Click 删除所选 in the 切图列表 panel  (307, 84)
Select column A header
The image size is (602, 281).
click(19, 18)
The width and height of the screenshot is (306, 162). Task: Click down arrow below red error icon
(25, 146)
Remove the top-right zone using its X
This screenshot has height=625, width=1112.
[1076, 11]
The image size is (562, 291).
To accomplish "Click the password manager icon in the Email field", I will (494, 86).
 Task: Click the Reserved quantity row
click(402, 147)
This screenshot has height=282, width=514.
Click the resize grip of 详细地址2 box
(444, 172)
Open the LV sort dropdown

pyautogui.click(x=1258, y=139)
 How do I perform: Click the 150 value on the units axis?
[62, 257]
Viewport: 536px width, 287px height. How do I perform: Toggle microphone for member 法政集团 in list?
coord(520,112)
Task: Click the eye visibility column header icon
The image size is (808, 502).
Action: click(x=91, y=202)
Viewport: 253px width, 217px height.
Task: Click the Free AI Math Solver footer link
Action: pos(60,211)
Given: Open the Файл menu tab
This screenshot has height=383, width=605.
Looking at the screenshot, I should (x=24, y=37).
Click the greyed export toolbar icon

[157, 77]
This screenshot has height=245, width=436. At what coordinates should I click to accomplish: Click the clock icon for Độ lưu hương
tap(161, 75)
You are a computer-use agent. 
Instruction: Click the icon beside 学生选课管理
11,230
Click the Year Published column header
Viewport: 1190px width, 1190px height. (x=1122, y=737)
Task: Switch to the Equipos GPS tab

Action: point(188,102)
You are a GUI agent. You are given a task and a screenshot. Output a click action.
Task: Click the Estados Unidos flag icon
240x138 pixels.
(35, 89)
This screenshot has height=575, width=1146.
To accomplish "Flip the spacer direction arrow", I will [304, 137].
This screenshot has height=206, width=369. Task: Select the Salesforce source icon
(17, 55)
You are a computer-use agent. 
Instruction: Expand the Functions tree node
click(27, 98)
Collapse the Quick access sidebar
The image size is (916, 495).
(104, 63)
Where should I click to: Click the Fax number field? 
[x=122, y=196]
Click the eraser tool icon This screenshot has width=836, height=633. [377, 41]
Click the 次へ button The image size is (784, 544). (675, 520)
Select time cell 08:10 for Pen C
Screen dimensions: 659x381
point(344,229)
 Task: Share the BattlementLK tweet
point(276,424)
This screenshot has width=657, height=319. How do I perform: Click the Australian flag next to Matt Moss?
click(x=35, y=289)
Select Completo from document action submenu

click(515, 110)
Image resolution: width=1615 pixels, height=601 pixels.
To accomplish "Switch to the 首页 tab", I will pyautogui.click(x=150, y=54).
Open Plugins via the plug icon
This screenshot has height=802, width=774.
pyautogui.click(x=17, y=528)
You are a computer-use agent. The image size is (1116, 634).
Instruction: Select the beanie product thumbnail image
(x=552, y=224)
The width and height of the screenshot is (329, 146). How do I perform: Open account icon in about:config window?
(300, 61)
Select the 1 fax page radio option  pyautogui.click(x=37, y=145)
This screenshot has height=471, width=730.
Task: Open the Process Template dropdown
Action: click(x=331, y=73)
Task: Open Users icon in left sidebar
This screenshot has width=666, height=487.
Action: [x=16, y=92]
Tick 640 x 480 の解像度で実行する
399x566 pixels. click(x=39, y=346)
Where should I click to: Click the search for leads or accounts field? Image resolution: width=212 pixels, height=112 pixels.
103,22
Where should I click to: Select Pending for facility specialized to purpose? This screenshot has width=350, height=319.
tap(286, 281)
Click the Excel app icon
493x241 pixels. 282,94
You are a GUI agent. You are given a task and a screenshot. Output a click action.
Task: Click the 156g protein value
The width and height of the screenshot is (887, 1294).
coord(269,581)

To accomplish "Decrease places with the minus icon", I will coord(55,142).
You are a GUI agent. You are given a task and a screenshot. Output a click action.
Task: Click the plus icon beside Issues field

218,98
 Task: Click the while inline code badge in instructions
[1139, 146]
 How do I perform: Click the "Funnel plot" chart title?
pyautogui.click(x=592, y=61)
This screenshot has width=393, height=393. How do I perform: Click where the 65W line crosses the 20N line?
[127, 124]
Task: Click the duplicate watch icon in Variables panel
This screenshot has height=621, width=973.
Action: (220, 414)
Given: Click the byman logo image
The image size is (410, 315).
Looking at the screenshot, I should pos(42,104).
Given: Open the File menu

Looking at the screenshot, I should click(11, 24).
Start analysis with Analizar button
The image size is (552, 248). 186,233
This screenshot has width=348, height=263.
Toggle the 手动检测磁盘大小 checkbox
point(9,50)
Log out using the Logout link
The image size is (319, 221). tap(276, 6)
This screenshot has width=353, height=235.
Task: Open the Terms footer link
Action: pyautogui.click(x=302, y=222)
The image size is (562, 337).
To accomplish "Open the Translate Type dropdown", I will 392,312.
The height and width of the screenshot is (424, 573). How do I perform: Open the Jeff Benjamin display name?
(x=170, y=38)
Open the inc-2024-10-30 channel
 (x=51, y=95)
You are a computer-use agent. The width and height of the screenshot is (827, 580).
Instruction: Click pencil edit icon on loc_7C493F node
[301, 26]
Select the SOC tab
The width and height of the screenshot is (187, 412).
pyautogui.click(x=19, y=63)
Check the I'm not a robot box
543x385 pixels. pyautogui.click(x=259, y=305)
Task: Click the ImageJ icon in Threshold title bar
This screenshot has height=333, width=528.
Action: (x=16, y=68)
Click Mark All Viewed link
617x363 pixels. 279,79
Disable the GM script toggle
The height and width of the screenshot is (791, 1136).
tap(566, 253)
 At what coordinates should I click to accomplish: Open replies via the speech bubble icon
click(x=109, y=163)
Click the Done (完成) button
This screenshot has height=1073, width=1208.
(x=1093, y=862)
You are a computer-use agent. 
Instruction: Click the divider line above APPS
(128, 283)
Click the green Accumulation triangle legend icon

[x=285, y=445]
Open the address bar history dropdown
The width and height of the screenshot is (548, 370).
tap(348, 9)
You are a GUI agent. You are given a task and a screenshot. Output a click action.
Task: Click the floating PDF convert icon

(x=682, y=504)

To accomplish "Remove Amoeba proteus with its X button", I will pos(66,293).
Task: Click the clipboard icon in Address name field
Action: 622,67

● What needs to be done
Your reply must repeat the entries above exactly and in full.

● Exercise result
Click 删除所选 in the 切图列表 panel  (307, 84)
Select column A header
The image size is (602, 281).
click(19, 18)
The width and height of the screenshot is (306, 162). Task: Click down arrow below red error icon
(25, 146)
Remove the top-right zone using its X
This screenshot has height=625, width=1112.
[1076, 11]
The image size is (562, 291).
To accomplish "Click the password manager icon in the Email field", I will (494, 86).
 Task: Click the Reserved quantity row
click(402, 147)
This screenshot has height=282, width=514.
Click the resize grip of 详细地址2 box
(444, 172)
Open the LV sort dropdown

pyautogui.click(x=1258, y=139)
 How do I perform: Click the 150 value on the units axis?
[62, 257]
Viewport: 536px width, 287px height. How do I perform: Toggle microphone for member 法政集团 in list?
coord(520,112)
Task: Click the eye visibility column header icon
The image size is (808, 502).
Action: click(x=91, y=202)
Viewport: 253px width, 217px height.
Task: Click the Free AI Math Solver footer link
Action: pos(60,211)
Given: Open the Файл menu tab
This screenshot has height=383, width=605.
Looking at the screenshot, I should (x=24, y=37).
Click the greyed export toolbar icon

[157, 77]
This screenshot has height=245, width=436. At what coordinates should I click to accomplish: Click the clock icon for Độ lưu hương
tap(161, 75)
You are a computer-use agent. 
Instruction: Click the icon beside 学生选课管理
11,230
Click the Year Published column header
Viewport: 1190px width, 1190px height. (x=1122, y=737)
Task: Switch to the Equipos GPS tab

Action: point(188,102)
You are a GUI agent. You are given a task and a screenshot. Output a click action.
Task: Click the Estados Unidos flag icon
240x138 pixels.
(35, 89)
This screenshot has height=575, width=1146.
To accomplish "Flip the spacer direction arrow", I will [304, 137].
This screenshot has height=206, width=369. Task: Select the Salesforce source icon
(17, 55)
You are a computer-use agent. 
Instruction: Expand the Functions tree node
click(27, 98)
Collapse the Quick access sidebar
The image size is (916, 495).
(104, 63)
Where should I click to: Click the Fax number field? 
[x=122, y=196]
Click the eraser tool icon This screenshot has width=836, height=633. [377, 41]
Click the 次へ button The image size is (784, 544). (675, 520)
Select time cell 08:10 for Pen C
Screen dimensions: 659x381
point(344,229)
 Task: Share the BattlementLK tweet
point(276,424)
This screenshot has width=657, height=319. How do I perform: Click the Australian flag next to Matt Moss?
click(x=35, y=289)
Select Completo from document action submenu

click(515, 110)
Image resolution: width=1615 pixels, height=601 pixels.
To accomplish "Switch to the 首页 tab", I will pyautogui.click(x=150, y=54).
Open Plugins via the plug icon
This screenshot has height=802, width=774.
pyautogui.click(x=17, y=528)
You are a computer-use agent. The image size is (1116, 634).
Instruction: Select the beanie product thumbnail image
(x=552, y=224)
The width and height of the screenshot is (329, 146). How do I perform: Open account icon in about:config window?
(300, 61)
Select the 1 fax page radio option  pyautogui.click(x=37, y=145)
This screenshot has height=471, width=730.
Task: Open the Process Template dropdown
Action: click(x=331, y=73)
Task: Open Users icon in left sidebar
This screenshot has width=666, height=487.
Action: [x=16, y=92]
Tick 640 x 480 の解像度で実行する
399x566 pixels. click(x=39, y=346)
Where should I click to: Click the search for leads or accounts field? Image resolution: width=212 pixels, height=112 pixels.
103,22
Where should I click to: Select Pending for facility specialized to purpose? This screenshot has width=350, height=319.
tap(286, 281)
Click the Excel app icon
493x241 pixels. 282,94
You are a GUI agent. You are given a task and a screenshot. Output a click action.
Task: Click the 156g protein value
The width and height of the screenshot is (887, 1294).
coord(269,581)

To accomplish "Decrease places with the minus icon", I will coord(55,142).
You are a GUI agent. You are given a task and a screenshot. Output a click action.
Task: Click the plus icon beside Issues field

218,98
 Task: Click the while inline code badge in instructions
[1139, 146]
 How do I perform: Click the "Funnel plot" chart title?
pyautogui.click(x=592, y=61)
This screenshot has width=393, height=393. How do I perform: Click where the 65W line crosses the 20N line?
[127, 124]
Task: Click the duplicate watch icon in Variables panel
This screenshot has height=621, width=973.
Action: (220, 414)
Given: Click the byman logo image
The image size is (410, 315).
Looking at the screenshot, I should pos(42,104).
Given: Open the File menu

Looking at the screenshot, I should click(11, 24).
Start analysis with Analizar button
The image size is (552, 248). 186,233
This screenshot has width=348, height=263.
Toggle the 手动检测磁盘大小 checkbox
point(9,50)
Log out using the Logout link
The image size is (319, 221). tap(276, 6)
This screenshot has width=353, height=235.
Task: Open the Terms footer link
Action: pyautogui.click(x=302, y=222)
The image size is (562, 337).
To accomplish "Open the Translate Type dropdown", I will 392,312.
The height and width of the screenshot is (424, 573). How do I perform: Open the Jeff Benjamin display name?
(x=170, y=38)
Open the inc-2024-10-30 channel
 (x=51, y=95)
You are a computer-use agent. The width and height of the screenshot is (827, 580).
Instruction: Click pencil edit icon on loc_7C493F node
[301, 26]
Select the SOC tab
The width and height of the screenshot is (187, 412).
pyautogui.click(x=19, y=63)
Check the I'm not a robot box
543x385 pixels. pyautogui.click(x=259, y=305)
Task: Click the ImageJ icon in Threshold title bar
This screenshot has height=333, width=528.
Action: (x=16, y=68)
Click Mark All Viewed link
617x363 pixels. 279,79
Disable the GM script toggle
The height and width of the screenshot is (791, 1136).
tap(566, 253)
 At what coordinates should I click to accomplish: Open replies via the speech bubble icon
click(x=109, y=163)
Click the Done (完成) button
This screenshot has height=1073, width=1208.
(x=1093, y=862)
You are a computer-use agent. 
Instruction: Click the divider line above APPS
(128, 283)
Click the green Accumulation triangle legend icon

[x=285, y=445]
Open the address bar history dropdown
The width and height of the screenshot is (548, 370).
tap(348, 9)
You are a GUI agent. You are given a task and a screenshot. Output a click action.
Task: Click the floating PDF convert icon

(x=682, y=504)

To accomplish "Remove Amoeba proteus with its X button", I will pos(66,293).
Task: Click the clipboard icon in Address name field
Action: 622,67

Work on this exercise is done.